School Choice Gains Ground

Recently, Indiana Governor Mitch Daniels -- a longtime choice supporter -- signed a hotly-contested budget bill that contained, among much else, a $2.5 million school choice program that will serve thousands of students. Union efforts to strip the program from the budget were fought off both during the regular legislative session and during the final budget negotiations. The new program provides what are known as "tax-credit scholarships" -- just like vouchers except they're administered by private organizations and funded through the tax code.

Arizona also enacted a new school choice program this year. After a long track record of legal wins for school choice in that state, the unions finally managed to induce judges to strike down two very small voucher programs. The state's two much larger tax-credit scholarship programs were unaffected, since the state's high court blessed that form of choice years ago. The legislature promptly responded to the new ruling by enacting a tax-credit scholarship program to provide the same school choice to the same students as the old voucher programs -- but now under the protection of legal precedent.

Similar programs in Florida and Iowa were expanded this year. The two states have each expanded the scope of corporations who can donate to their tax-credit scholarships, which is expected to bring millions of new dollars into the programs to serve thousands more students in each state.

Georgia, which has become the nation's leader in new school choice programs, began consideration of a universal voucher program. Every child in the state would be voucher-eligible. The bill has passed committee, and under the state's multi-year process for legislation it will move forward for consideration by the full Senate next year.

New Jersey is also considering legislation that would create a new school choice program. And school choice legislation in Montana and Virginia got further than ever before this year, leaving the issue well positioned for future progress.

Does this mean 2009 is a great year for school choice? No, this is a more difficult year than most. Like every movement worth fighting for, school choice goes through its ups and downs.

But it's important to measure both the bad and the good, and look at the whole picture. Clearly the movement is not dead just because two of the 24 school choice programs that exist nationwide are experiencing turbulence.

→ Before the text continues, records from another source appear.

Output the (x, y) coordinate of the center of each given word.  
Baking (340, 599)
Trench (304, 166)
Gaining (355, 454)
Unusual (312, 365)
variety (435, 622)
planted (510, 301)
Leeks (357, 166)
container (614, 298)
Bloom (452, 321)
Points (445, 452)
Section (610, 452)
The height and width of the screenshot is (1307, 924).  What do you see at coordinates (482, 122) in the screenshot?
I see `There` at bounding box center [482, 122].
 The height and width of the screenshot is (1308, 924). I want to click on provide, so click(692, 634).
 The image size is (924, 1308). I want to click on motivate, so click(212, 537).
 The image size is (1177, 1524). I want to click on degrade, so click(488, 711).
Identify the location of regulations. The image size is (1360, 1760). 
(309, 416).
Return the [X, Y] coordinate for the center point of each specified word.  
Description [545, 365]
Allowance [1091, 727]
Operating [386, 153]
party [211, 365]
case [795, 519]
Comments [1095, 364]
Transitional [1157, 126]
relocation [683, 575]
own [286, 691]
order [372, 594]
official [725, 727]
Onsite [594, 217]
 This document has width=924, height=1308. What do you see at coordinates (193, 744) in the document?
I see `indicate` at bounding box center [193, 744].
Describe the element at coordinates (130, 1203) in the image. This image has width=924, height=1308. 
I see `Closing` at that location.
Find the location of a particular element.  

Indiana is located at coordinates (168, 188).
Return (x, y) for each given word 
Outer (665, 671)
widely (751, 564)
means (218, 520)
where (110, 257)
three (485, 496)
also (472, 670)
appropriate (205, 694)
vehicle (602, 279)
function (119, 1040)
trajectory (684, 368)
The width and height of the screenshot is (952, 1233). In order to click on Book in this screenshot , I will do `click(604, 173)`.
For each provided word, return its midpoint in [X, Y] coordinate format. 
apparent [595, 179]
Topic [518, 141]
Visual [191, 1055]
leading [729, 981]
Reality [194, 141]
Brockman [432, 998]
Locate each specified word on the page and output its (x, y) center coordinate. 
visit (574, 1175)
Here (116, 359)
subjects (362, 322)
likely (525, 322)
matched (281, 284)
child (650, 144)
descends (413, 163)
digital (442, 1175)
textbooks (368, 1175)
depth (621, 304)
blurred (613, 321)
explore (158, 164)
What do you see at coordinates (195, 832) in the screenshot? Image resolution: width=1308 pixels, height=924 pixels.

We had a really great year for school choice in 2006; five new programs were created. But then we had a tough year in 2007. A universal voucher program passed by the Utah legislature and signed by the governor was overruled by a union-backed referendum.

But you know what? That same year, Georgia enacted a large voucher program for special-needs students. And then in the next year, 2008, things were going well again -- three new school choice programs were enacted, another large one in Georgia (with no restrictions on student eligibility) and two smaller ones in Louisiana.

The bottom line is that the D.C. and Milwaukee programs are in trouble because they're legacy programs; they're the old model of school choice, designed as charity programs that only serve the most disadvantaged. As a result, it's hard to mobilize political support for them. The constituencies that benefit most are the least powerful.

Georgia, with its more broad-based programs, is pointing the way forward. School choice that serves all students, not just some, is where the movement is headed -- precisely because it's the only model where the political math adds up.

Our national future -- in the form of our children's education -- is being demolished by a government monopoly that exists to serve the interests of a union gravy train. School choice has consistently worked, both to serve participants better and to improve all schools through competition.

The bottom line comes down to only two questions. Is our national future worth fighting for? And is there any other movement -- is there anything else at all -- that has shown any sign of producing the kind of positive educational results that are necessary to save it?